Automated Urban Expansion and Land-Use Change Detection Using Deep Learning Ensembles on Sentinel-2 Imagery
Keywords: Change detection, deep learning, sentinel-2, urban expansion, and land-use transition
Abstract. Satellite-based change detection plays a critical role in monitoring land-use dynamics, especially in rapidly developing urban areas. This study develops an advanced deep learning framework for analyzing land cover transitions in Mashhad and Maragheh, Iran, using multi-temporal Sentinel-2 Level-2A imagery (2019-2023) at 10m spatial resolution. We propose an ensemble approach combining multiple U-Net++ architectures to classify six key transition categories, focusing on urban expansion patterns such as the conversion of agricultural land and wastelands to built-up areas.
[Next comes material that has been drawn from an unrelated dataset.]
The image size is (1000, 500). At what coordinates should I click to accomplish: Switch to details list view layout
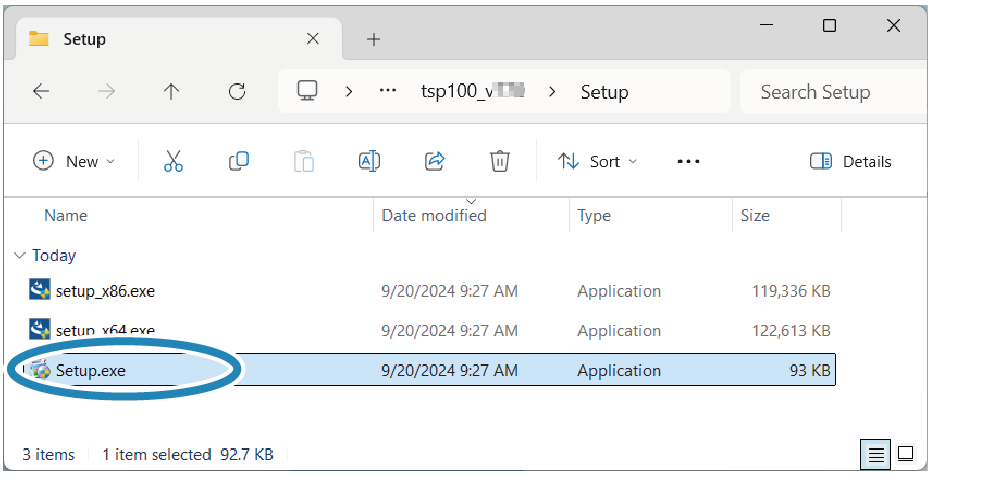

The methodology incorporates a comprehensive processing chain including image tiling (112×112 pixel patches), multi-model inference, and post-classification refinement using seasonal NDVI analysis and cloud-shadow masking derived from Sentinel-2 probability layers. Ground truth data were meticulously prepared through visual interpretation in QGIS supplemented by Google Earth verification, ensuring accurate reference labels for model training and validation. Quantitative evaluation yielded precision (0.60), recall (0.72), and F1-score (0.65) metrics, demonstrating effective detection of major land-use changes while revealing challenges in distinguishing spectrally similar classes and precise boundary delineation. The framework's operational capability was further validated through successful application across different urban landscapes and temporal scenarios. This research contributes an automated, scalable solution for urban change monitoring that addresses practical challenges in heterogeneous environments. The integration of ensemble deep learning with multi-temporal spectral analysis advances current change detection methodologies, offering valuable tools for urban planners and environmental managers. Future work will focus on enhancing spectral discrimination capabilities and incorporating multi-sensor data fusion to improve detection accuracy for complex transition patterns.